• _Problems_
**A.** In the commentary on Twitter below, translate this sentence into Spanish: "It’s strange how apt a description that is of what some think ails Twitter."
**B.** For the commentary on Twitter below, say whether each statement agrees with the text, and answer yes or no with the deciding words quoted: (i) Twitter's growth in the last quarter was 25%, down from 30% in the quarter before. (ii) The Atlantic piece has been tweeted more than 10,000 times. (iii) Yogi Berra's remark was about a spot in Chicago.

• _Document extract_
Commentary

Yogi Berra Knows Some Of What's Wrong With Twitter

Apparently, from what I’ve been seeing all around, it’s time to go hating on Twitter, which means it’s time for the Social Media Insider to find out why people are hating on Twitter, other than the usual restlessness that typifies most heavy social media users.

It all started, it seems, with last week’s earnings, in which the platform showed slowing growth, of 25% in the last quarter, as opposed to 30% during the quarter before. Twitter also showed some disturbing signs that users aren’t using it as much as they once did. Timeline views – the platform’s base metric for engagement – increased by 15%, which sounds fabulous until you discover that it was at 26% percent the quarter before. Trading at $46/share as of Apr. 21, it is now at about $32/share, a precipitous drop that can only be partially attributed to the fact that the lock-up for employees following its IPO expired early this week.

And then there are the epitaph-themed headlines. Only minutes ago, as I swerved briefly into procrastination mode and checked out, well, Twitter, the first tweet I saw was about this post by @soulati titled, “I’ll Never Forget the Glory Days of Twitter.”

But the piece you might be most familiar with – because it has been tweeted so far more than 5,400 times – is this pull-no-punches piece from The Atlantic, titled: “A Eulogy for Twitter: The beloved social publishing platform enters its twilight.”

Sigh. You could say that people aren’t hating on Twitter so much as they are lamenting its perceived decline. The prevailing theme in both pieces – and other thinking I’ve read over the last few months -- is that it suffers from that syndrome originally identified by Yogi Berra when someone asked him about a purported St. Louis hotspot:  "Nobody goes there anymore. It's too crowded."

It’s strange how apt a description that is of what some think ails Twitter. The sense – proven, by the Timeline Views data – is that as the platform has grown, it has also become less valuable. And that rings true. I hesitate now before I follow someone – even someone who is worth following – because the last thing I need is more content thrown at me. And as I’ve followed more people, it has somehow become less valuable, not more.

• _Raw data_
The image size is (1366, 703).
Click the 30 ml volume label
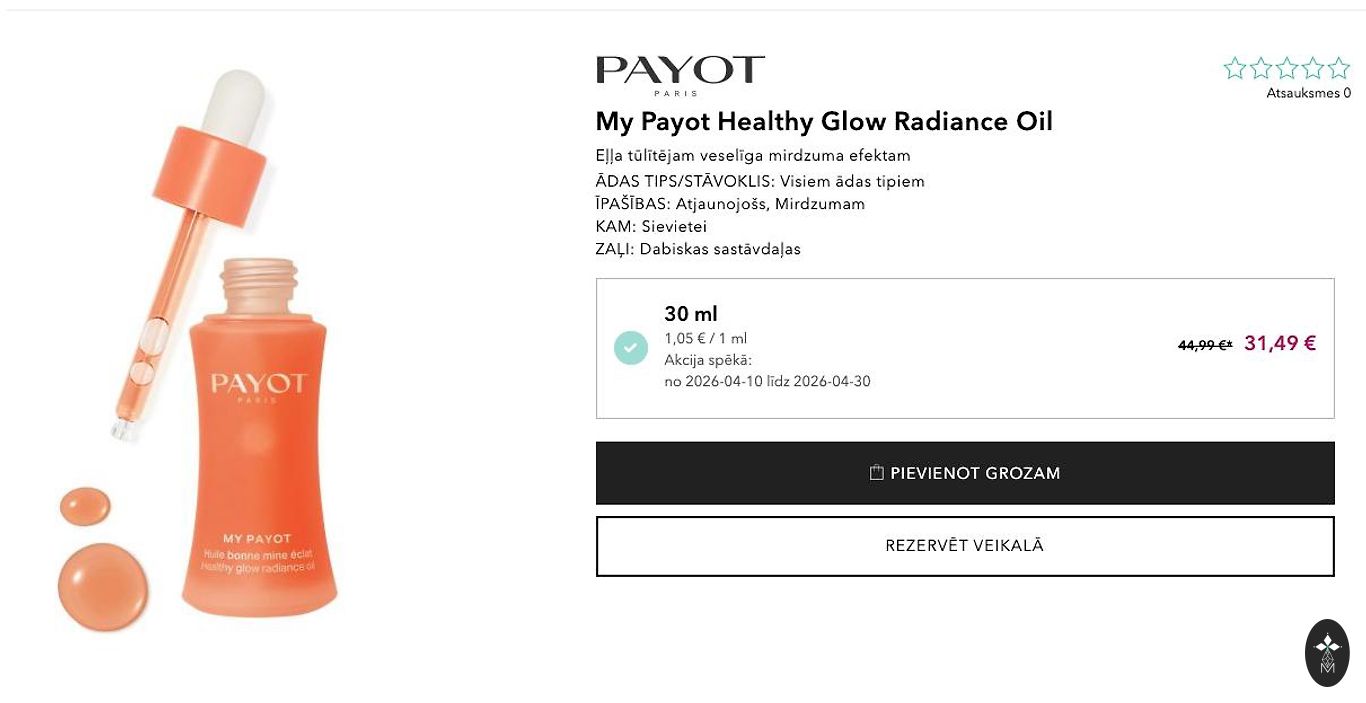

• _Task-by-task results_
**A.** Es extraño lo acertada que resulta esa descripción de lo que, según algunos, aqueja a Twitter.

**B.**
(i) Yes: "showed slowing growth, of 25% in the last quarter, as opposed to 30% during the quarter before"
(ii) No: "it has been tweeted so far more than 5,400 times"
(iii) No: "a purported St. Louis hotspot"